Prompt
Render every one of the entries below as a Markdown table with two columns, Row and Line: number each row in order, put the entry's text in Line, and skip any blank lines.

Stored items
*-*-*
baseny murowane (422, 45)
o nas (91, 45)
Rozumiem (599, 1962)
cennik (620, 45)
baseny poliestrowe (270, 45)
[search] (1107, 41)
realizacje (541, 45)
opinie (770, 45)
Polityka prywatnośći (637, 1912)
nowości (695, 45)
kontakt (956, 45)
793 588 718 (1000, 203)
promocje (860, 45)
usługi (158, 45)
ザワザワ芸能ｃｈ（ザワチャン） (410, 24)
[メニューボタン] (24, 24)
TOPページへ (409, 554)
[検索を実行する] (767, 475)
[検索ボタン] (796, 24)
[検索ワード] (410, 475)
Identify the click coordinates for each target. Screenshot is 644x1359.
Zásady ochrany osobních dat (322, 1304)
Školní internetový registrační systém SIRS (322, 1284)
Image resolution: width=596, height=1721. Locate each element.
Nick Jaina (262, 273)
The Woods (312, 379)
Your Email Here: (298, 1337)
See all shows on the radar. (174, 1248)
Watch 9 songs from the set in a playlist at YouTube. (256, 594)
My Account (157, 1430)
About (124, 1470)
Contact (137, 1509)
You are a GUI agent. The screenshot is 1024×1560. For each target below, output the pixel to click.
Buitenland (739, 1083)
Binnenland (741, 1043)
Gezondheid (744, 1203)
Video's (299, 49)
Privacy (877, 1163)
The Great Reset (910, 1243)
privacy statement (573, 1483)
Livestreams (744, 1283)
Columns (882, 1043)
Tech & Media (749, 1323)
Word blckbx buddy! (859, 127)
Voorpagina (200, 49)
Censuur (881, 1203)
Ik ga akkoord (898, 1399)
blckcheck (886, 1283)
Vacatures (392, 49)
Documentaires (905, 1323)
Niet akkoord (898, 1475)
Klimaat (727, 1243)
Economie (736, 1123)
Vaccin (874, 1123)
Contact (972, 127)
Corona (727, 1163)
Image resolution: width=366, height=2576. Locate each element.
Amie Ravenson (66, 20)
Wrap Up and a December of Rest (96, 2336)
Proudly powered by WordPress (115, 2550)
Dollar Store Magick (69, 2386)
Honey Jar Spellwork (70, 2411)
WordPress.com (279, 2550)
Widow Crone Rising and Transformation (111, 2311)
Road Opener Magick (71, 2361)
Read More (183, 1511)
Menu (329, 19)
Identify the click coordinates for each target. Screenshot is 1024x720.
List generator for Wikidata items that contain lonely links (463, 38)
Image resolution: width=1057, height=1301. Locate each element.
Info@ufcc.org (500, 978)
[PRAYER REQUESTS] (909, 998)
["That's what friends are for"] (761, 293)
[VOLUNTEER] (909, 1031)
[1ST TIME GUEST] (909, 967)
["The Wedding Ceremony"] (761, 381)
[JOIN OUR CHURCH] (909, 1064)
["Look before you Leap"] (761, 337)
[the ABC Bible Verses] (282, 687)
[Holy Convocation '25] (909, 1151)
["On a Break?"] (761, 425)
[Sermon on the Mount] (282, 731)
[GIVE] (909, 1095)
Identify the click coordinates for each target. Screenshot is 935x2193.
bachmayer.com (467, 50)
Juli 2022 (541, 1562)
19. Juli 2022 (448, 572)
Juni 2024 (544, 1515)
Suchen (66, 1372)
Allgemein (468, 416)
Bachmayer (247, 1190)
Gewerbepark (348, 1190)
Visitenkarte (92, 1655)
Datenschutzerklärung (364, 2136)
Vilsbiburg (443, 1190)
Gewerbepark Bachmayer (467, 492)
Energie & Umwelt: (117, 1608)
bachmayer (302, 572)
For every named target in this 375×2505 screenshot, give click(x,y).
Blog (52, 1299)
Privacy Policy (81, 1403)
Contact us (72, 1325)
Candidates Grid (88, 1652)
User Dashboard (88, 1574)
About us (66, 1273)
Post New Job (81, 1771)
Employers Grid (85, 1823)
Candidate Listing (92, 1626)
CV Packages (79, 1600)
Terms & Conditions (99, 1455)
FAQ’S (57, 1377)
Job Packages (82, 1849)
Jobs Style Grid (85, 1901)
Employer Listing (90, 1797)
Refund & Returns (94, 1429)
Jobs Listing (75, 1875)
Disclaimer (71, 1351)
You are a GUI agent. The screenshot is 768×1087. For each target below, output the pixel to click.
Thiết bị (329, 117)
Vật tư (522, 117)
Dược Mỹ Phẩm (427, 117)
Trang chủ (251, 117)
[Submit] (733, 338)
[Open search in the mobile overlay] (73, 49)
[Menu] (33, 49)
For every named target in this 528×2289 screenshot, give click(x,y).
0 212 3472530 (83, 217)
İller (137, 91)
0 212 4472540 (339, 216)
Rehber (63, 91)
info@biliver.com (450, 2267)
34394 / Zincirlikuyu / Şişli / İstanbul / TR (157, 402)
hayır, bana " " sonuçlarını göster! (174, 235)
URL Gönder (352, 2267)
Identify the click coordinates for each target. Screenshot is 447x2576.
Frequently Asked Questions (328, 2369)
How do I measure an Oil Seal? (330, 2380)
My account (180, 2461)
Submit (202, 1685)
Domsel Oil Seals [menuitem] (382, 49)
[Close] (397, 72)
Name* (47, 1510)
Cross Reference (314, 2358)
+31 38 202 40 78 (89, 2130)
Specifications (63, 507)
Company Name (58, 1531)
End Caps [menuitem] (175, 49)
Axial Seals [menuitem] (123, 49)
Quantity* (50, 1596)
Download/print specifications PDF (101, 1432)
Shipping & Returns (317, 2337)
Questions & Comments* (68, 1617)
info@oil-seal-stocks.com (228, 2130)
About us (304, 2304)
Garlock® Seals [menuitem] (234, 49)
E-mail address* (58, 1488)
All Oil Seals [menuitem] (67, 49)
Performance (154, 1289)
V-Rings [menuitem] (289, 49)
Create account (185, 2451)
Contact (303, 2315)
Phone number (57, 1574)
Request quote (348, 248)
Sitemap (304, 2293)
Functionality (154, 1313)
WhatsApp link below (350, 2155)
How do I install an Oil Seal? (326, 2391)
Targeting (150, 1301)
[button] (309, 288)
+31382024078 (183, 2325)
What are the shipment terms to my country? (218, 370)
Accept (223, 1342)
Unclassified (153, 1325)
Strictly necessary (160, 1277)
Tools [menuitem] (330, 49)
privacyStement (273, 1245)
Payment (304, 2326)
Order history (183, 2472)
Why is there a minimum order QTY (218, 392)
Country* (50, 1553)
*-*-*
Written reply
| Row | Line |
|---|---|
| 1 | baseny murowane (422, 45) |
| 2 | o nas (91, 45) |
| 3 | Rozumiem (599, 1962) |
| 4 | cennik (620, 45) |
| 5 | baseny poliestrowe (270, 45) |
| 6 | [search] (1107, 41) |
| 7 | realizacje (541, 45) |
| 8 | opinie (770, 45) |
| 9 | Polityka prywatnośći (637, 1912) |
| 10 | nowości (695, 45) |
| 11 | kontakt (956, 45) |
| 12 | 793 588 718 (1000, 203) |
| 13 | promocje (860, 45) |
| 14 | usługi (158, 45) |
| 15 | ザワザワ芸能ｃｈ（ザワチャン） (410, 24) |
| 16 | [メニューボタン] (24, 24) |
| 17 | TOPページへ (409, 554) |
| 18 | [検索を実行する] (767, 475) |
| 19 | [検索ボタン] (796, 24) |
| 20 | [検索ワード] (410, 475) |
| 21 | Identify the click coordinates for each target. Screenshot is 644x1359. |
| 22 | Zásady ochrany osobních dat (322, 1304) |
| 23 | Školní internetový registrační systém SIRS (322, 1284) |
| 24 | Image resolution: width=596, height=1721. Locate each element. |
| 25 | Nick Jaina (262, 273) |
| 26 | The Woods (312, 379) |
| 27 | Your Email Here: (298, 1337) |
| 28 | See all shows on the radar. (174, 1248) |
| 29 | Watch 9 songs from the set in a playlist at YouTube. (256, 594) |
| 30 | My Account (157, 1430) |
| 31 | About (124, 1470) |
| 32 | Contact (137, 1509) |
| 33 | You are a GUI agent. The screenshot is 1024×1560. For each target below, output the pixel to click. |
| 34 | Buitenland (739, 1083) |
| 35 | Binnenland (741, 1043) |
| 36 | Gezondheid (744, 1203) |
| 37 | Video's (299, 49) |
| 38 | Privacy (877, 1163) |
| 39 | The Great Reset (910, 1243) |
| 40 | privacy statement (573, 1483) |
| 41 | Livestreams (744, 1283) |
| 42 | Columns (882, 1043) |
| 43 | Tech & Media (749, 1323) |
| 44 | Word blckbx buddy! (859, 127) |
| 45 | Voorpagina (200, 49) |
| 46 | Censuur (881, 1203) |
| 47 | Ik ga akkoord (898, 1399) |
| 48 | blckcheck (886, 1283) |
| 49 | Vacatures (392, 49) |
| 50 | Documentaires (905, 1323) |
| 51 | Niet akkoord (898, 1475) |
| 52 | Klimaat (727, 1243) |
| 53 | Economie (736, 1123) |
| 54 | Vaccin (874, 1123) |
| 55 | Contact (972, 127) |
| 56 | Corona (727, 1163) |
| 57 | Image resolution: width=366, height=2576. Locate each element. |
| 58 | Amie Ravenson (66, 20) |
| 59 | Wrap Up and a December of Rest (96, 2336) |
| 60 | Proudly powered by WordPress (115, 2550) |
| 61 | Dollar Store Magick (69, 2386) |
| 62 | Honey Jar Spellwork (70, 2411) |
| 63 | WordPress.com (279, 2550) |
| 64 | Widow Crone Rising and Transformation (111, 2311) |
| 65 | Road Opener Magick (71, 2361) |
| 66 | Read More (183, 1511) |
| 67 | Menu (329, 19) |
| 68 | Identify the click coordinates for each target. Screenshot is 1024x720. |
| 69 | List generator for Wikidata items that contain lonely links (463, 38) |
| 70 | Image resolution: width=1057, height=1301. Locate each element. |
| 71 | Info@ufcc.org (500, 978) |
| 72 | [PRAYER REQUESTS] (909, 998) |
| 73 | ["That's what friends are for"] (761, 293) |
| 74 | [VOLUNTEER] (909, 1031) |
| 75 | [1ST TIME GUEST] (909, 967) |
| 76 | ["The Wedding Ceremony"] (761, 381) |
| 77 | [JOIN OUR CHURCH] (909, 1064) |
| 78 | ["Look before you Leap"] (761, 337) |
| 79 | [the ABC Bible Verses] (282, 687) |
| 80 | [Holy Convocation '25] (909, 1151) |
| 81 | ["On a Break?"] (761, 425) |
| 82 | [Sermon on the Mount] (282, 731) |
| 83 | [GIVE] (909, 1095) |
| 84 | Identify the click coordinates for each target. Screenshot is 935x2193. |
| 85 | bachmayer.com (467, 50) |
| 86 | Juli 2022 (541, 1562) |
| 87 | 19. Juli 2022 (448, 572) |
| 88 | Juni 2024 (544, 1515) |
| 89 | Suchen (66, 1372) |
| 90 | Allgemein (468, 416) |
| 91 | Bachmayer (247, 1190) |
| 92 | Gewerbepark (348, 1190) |
| 93 | Visitenkarte (92, 1655) |
| 94 | Datenschutzerklärung (364, 2136) |
| 95 | Vilsbiburg (443, 1190) |
| 96 | Gewerbepark Bachmayer (467, 492) |
| 97 | Energie & Umwelt: (117, 1608) |
| 98 | bachmayer (302, 572) |
| 99 | For every named target in this 375×2505 screenshot, give click(x,y). |
| 100 | Blog (52, 1299) |
| 101 | Privacy Policy (81, 1403) |
| 102 | Contact us (72, 1325) |
| 103 | Candidates Grid (88, 1652) |
| 104 | User Dashboard (88, 1574) |
| 105 | About us (66, 1273) |
| 106 | Post New Job (81, 1771) |
| 107 | Employers Grid (85, 1823) |
| 108 | Candidate Listing (92, 1626) |
| 109 | CV Packages (79, 1600) |
| 110 | Terms & Conditions (99, 1455) |
| 111 | FAQ’S (57, 1377) |
| 112 | Job Packages (82, 1849) |
| 113 | Jobs Style Grid (85, 1901) |
| 114 | Employer Listing (90, 1797) |
| 115 | Refund & Returns (94, 1429) |
| 116 | Jobs Listing (75, 1875) |
| 117 | Disclaimer (71, 1351) |
| 118 | You are a GUI agent. The screenshot is 768×1087. For each target below, output the pixel to click. |
| 119 | Thiết bị (329, 117) |
| 120 | Vật tư (522, 117) |
| 121 | Dược Mỹ Phẩm (427, 117) |
| 122 | Trang chủ (251, 117) |
| 123 | [Submit] (733, 338) |
| 124 | [Open search in the mobile overlay] (73, 49) |
| 125 | [Menu] (33, 49) |
| 126 | For every named target in this 528×2289 screenshot, give click(x,y). |
| 127 | 0 212 3472530 (83, 217) |
| 128 | İller (137, 91) |
| 129 | 0 212 4472540 (339, 216) |
| 130 | Rehber (63, 91) |
| 131 | info@biliver.com (450, 2267) |
| 132 | 34394 / Zincirlikuyu / Şişli / İstanbul / TR (157, 402) |
| 133 | hayır, bana " " sonuçlarını göster! (174, 235) |
| 134 | URL Gönder (352, 2267) |
| 135 | Identify the click coordinates for each target. Screenshot is 447x2576. |
| 136 | Frequently Asked Questions (328, 2369) |
| 137 | How do I measure an Oil Seal? (330, 2380) |
| 138 | My account (180, 2461) |
| 139 | Submit (202, 1685) |
| 140 | Domsel Oil Seals [menuitem] (382, 49) |
| 141 | [Close] (397, 72) |
| 142 | Name* (47, 1510) |
| 143 | Cross Reference (314, 2358) |
| 144 | +31 38 202 40 78 (89, 2130) |
| 145 | Specifications (63, 507) |
| 146 | Company Name (58, 1531) |
| 147 | End Caps [menuitem] (175, 49) |
| 148 | Axial Seals [menuitem] (123, 49) |
| 149 | Quantity* (50, 1596) |
| 150 | Download/print specifications PDF (101, 1432) |
| 151 | Shipping & Returns (317, 2337) |
| 152 | Questions & Comments* (68, 1617) |
| 153 | info@oil-seal-stocks.com (228, 2130) |
| 154 | About us (304, 2304) |
| 155 | Garlock® Seals [menuitem] (234, 49) |
| 156 | E-mail address* (58, 1488) |
| 157 | All Oil Seals [menuitem] (67, 49) |
| 158 | Performance (154, 1289) |
| 159 | V-Rings [menuitem] (289, 49) |
| 160 | Create account (185, 2451) |
| 161 | Contact (303, 2315) |
| 162 | Phone number (57, 1574) |
| 163 | Request quote (348, 248) |
| 164 | Sitemap (304, 2293) |
| 165 | Functionality (154, 1313) |
| 166 | WhatsApp link below (350, 2155) |
| 167 | How do I install an Oil Seal? (326, 2391) |
| 168 | Targeting (150, 1301) |
| 169 | [button] (309, 288) |
| 170 | +31382024078 (183, 2325) |
| 171 | What are the shipment terms to my country? (218, 370) |
| 172 | Accept (223, 1342) |
| 173 | Unclassified (153, 1325) |
| 174 | Strictly necessary (160, 1277) |
| 175 | Tools [menuitem] (330, 49) |
| 176 | privacyStement (273, 1245) |
| 177 | Payment (304, 2326) |
| 178 | Order history (183, 2472) |
| 179 | Why is there a minimum order QTY (218, 392) |
| 180 | Country* (50, 1553) |